El código Mundial Y me pregunto qué habrá pensado Benedicto XVI de la ceremonia inaugural del Mundial de Fútbol: todos esos trajecitos tiroleses, esas campesinas rubicundas y voladoras, esos niñitos rubios y esos jóvenes arios sacudiendo látigos como salidos de la mente febril del autor de Primavera para Hitler o de una fantasía sadomaso de Heidi y Peter. Ahora ya estamos ahí adentro y a las patadas. Ahora se discuten asuntos como las bondades y problemas del balón oficial con nombre de movimiento filosófico nibelungo (¡Teamgeist!) y los “especialistas” hablan de fútbol como si se tratara de física atómica o de corrientes románticas. En España, por ejemplo, “la selección no enamora” “aunque quizás ahora empiece a hacerlo), el esperpéntico técnico Luis Aragonés parece salido de una película de Berlanga y el inexplicable Raúl –con ese rostro de eterno mejor alumno cuya única virtud es la buena memoria– probablemente sea el crack más plaf de todo el torneo. Los malvados dicen que no estaría mal que se sumaran al equipo Nadal y Alonso. En Argentina, supongo, será otra vez lo mismo que con puntualidad entrópica de Philip K. Dick (ese sí que lo “veía” todo y que conocía como nadie el valor de la paranoia como elemento narrativo) sucede cada cuatro años por estas fechas: suspensión de la realidad y fe absoluta y ponerse la camiseta como máscara. Hasta el momento, tres amigos argentinos –antes del debut de las selecciones favoritas– me han asegurado ya un triunfo albiceleste. El primero se lo adjudica a la buena suerte de Kirchner, el segundo me explicó que la selección de Pekerman (quien no cesa de recordarles a los periodistas internacionales que proviene del linaje de Gregory Peck) “tiene estructura” a diferencia de la brasileña que “sólo tiene carisma” y el tercero me aulló en apasionado y patriótico idioma lovecraftés algo así como que “aughogheyahlohvamohareventaghr”.

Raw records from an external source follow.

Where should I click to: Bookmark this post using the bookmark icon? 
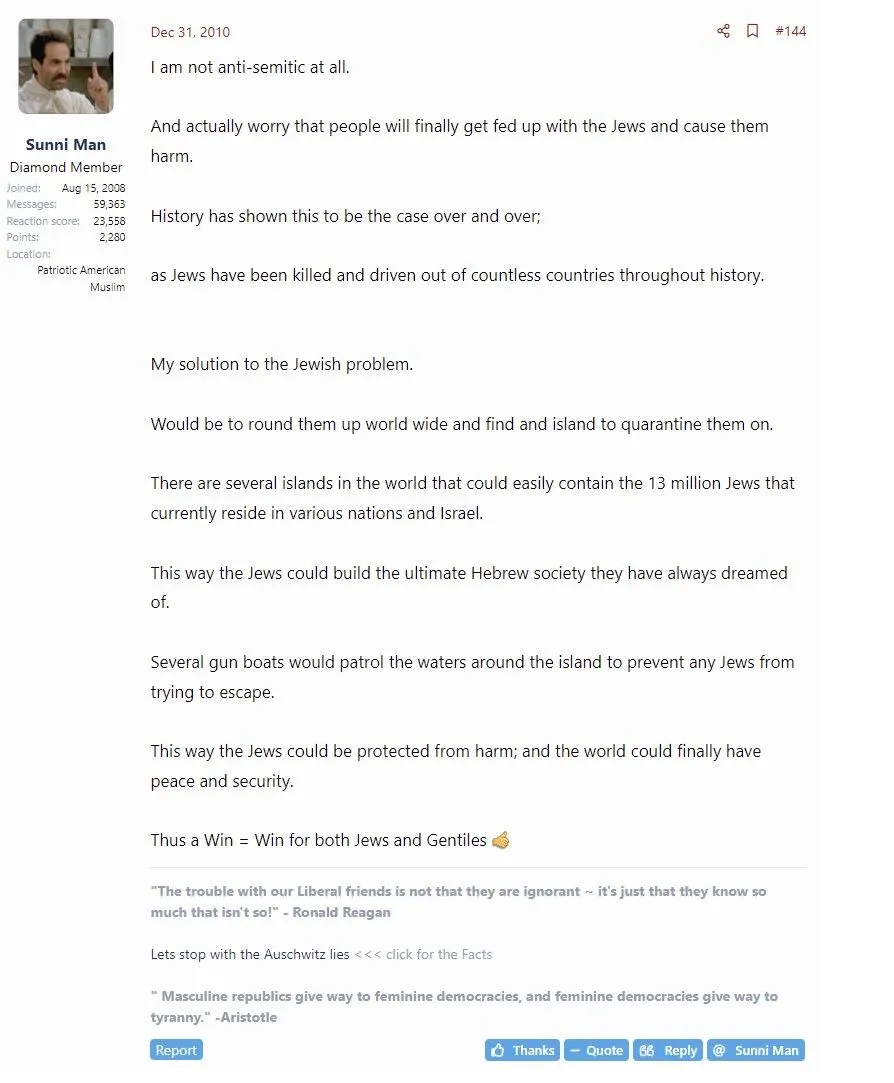[753, 31]
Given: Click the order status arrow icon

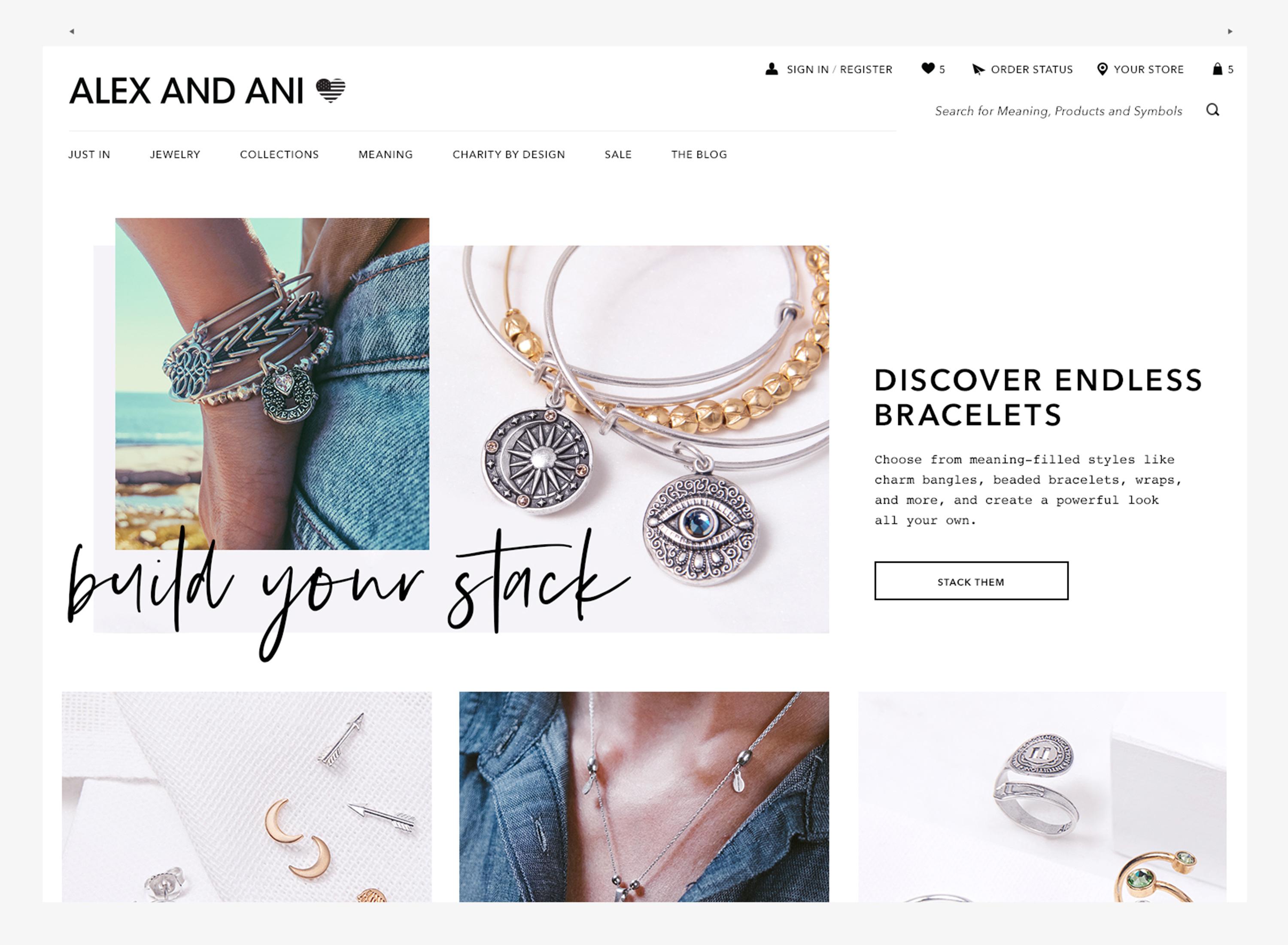Looking at the screenshot, I should 978,70.
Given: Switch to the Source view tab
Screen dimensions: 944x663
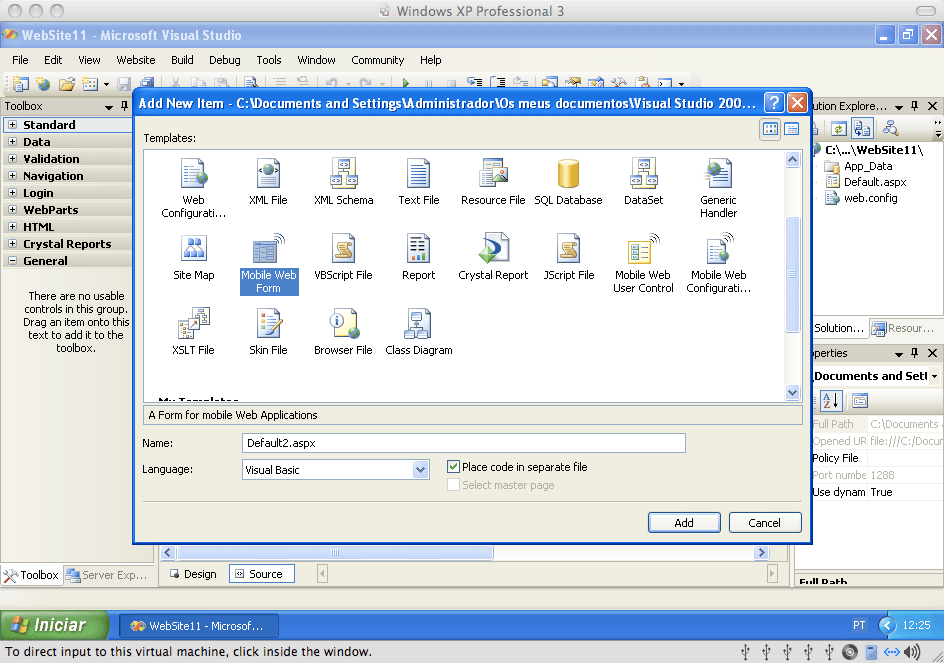Looking at the screenshot, I should point(262,574).
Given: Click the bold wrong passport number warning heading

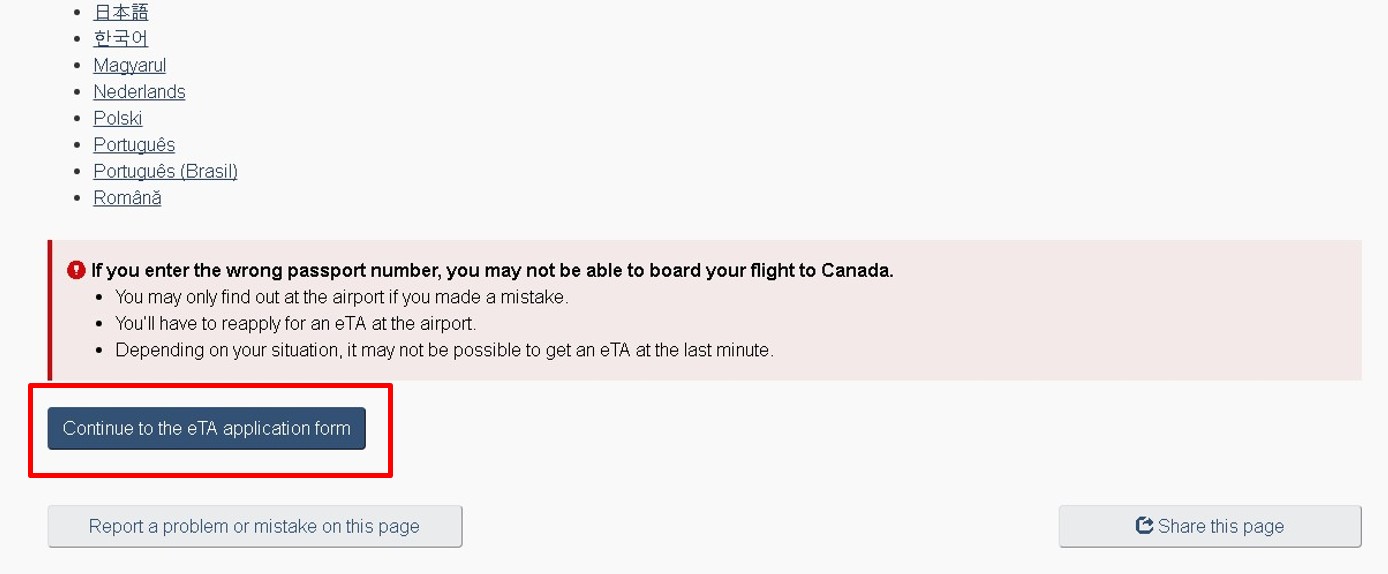Looking at the screenshot, I should (492, 270).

El código código Y yo me distraigo pensando en que falta menos para el 29 de agosto, fecha en la que saldrá el nuevo disco de Bob Dylan y –¡atención! conspiradores– el último salió el 11 de septiembre del 2001. Mientras tanto y hasta entonces –habitantes de una época plena de presagios– es posible “leer” en los movimientos pecto-pélvico-epilépticos de Shakira (quien dice cosas bíblicas como “Mi reinado no será eterno”) un eco clónico de la danza de Salomé; en las discusiones entre Zapatero y Rajoy acerca de “lo que ocurrió el 11 de marzo en Madrid” y la dialéctica de cómo y cuándo y dónde dialogar con ETA una clave a clavar, y en los vuelos secretos de la CIA y en la propuesta de los suicidas de Guantánamo como “guerra asimétrica” posibles tramas para fundir a Tom Clancy con variantes estratégicas que ya figuraban en los códices de Leonardo. Todo esto justo en el momento que, en Bristol, el pequeño Damien asesina –estufa eléctrica que cae de un empujoncito a la bañadera– a su niñera que, ay, nunca terminará de leer esa pésima novela en la que, al final, resulta que Jesucristo era Maradona o viceversa.